Tuesday, March 5, 2013

Paul Klee

Paul Klee.

When I was a college student at Midland College, a Lutheran school in Fremont, Nebraska in the l950's,  I discovered this Swiss/German artist and studied everything he had created available to me in the art department of Midland's little library.

Klee's poetic and whimsical style really caught my imagination at this formative period in my life.

Heavily influenced by Klee, I drew and painted a lot of small pictures based on Shakespeare and other poetic themes

I wrote to the Paul Klee Stifung in Basel, I think it was,  asking for information about the artist and they, probably hoping I was a rich American, sent me a beautiful color catalog of Klee's work--free.

My artist aunt, Nila Clayton, was working for Disney at the time  helping create the Small World exhibition at Disneyland which was perhaps also influenced by Klee's artistic style though he had died in 1940-- a refugee from Nazi Germany in Switzerland.

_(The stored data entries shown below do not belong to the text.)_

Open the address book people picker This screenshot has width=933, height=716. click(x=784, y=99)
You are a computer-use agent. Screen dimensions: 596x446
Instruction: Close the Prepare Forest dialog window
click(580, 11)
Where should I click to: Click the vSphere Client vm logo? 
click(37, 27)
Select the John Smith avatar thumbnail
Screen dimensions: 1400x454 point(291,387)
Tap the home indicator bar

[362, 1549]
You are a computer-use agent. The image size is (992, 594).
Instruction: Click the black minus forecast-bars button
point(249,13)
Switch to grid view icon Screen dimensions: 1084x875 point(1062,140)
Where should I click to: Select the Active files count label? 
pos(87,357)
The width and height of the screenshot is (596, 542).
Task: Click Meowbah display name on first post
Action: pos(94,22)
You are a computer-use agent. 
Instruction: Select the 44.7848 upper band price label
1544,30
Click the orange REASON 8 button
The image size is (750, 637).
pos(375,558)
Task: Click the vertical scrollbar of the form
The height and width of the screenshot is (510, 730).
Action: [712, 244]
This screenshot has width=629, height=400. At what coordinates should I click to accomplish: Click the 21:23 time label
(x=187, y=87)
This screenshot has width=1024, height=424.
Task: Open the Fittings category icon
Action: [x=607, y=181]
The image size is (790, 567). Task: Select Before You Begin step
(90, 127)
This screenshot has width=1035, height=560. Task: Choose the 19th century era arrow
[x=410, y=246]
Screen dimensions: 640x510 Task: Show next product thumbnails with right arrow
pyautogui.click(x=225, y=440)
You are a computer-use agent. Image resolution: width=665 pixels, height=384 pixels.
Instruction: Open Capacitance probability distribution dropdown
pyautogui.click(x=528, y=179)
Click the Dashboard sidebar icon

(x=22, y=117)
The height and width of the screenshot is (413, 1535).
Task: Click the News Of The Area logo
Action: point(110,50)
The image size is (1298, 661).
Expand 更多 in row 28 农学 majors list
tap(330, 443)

Some years later, as an itinerant traveler and artist  in Switzerland, I traded watercolor paintings for room and board at the hotel Grand Vareina in Klosters and visited the art museum in Berne where I saw several of Klee's original paintings

I have been figuratively bumping into Klee on and off all my adult life--"So blau wie schnee, so Paul wie Klee"--in Hesse's "Journey to the East" and so forth-- and  feel in him a kindred spirit--though I am far from being the serious and rather driven intellectual of his Teutonic type.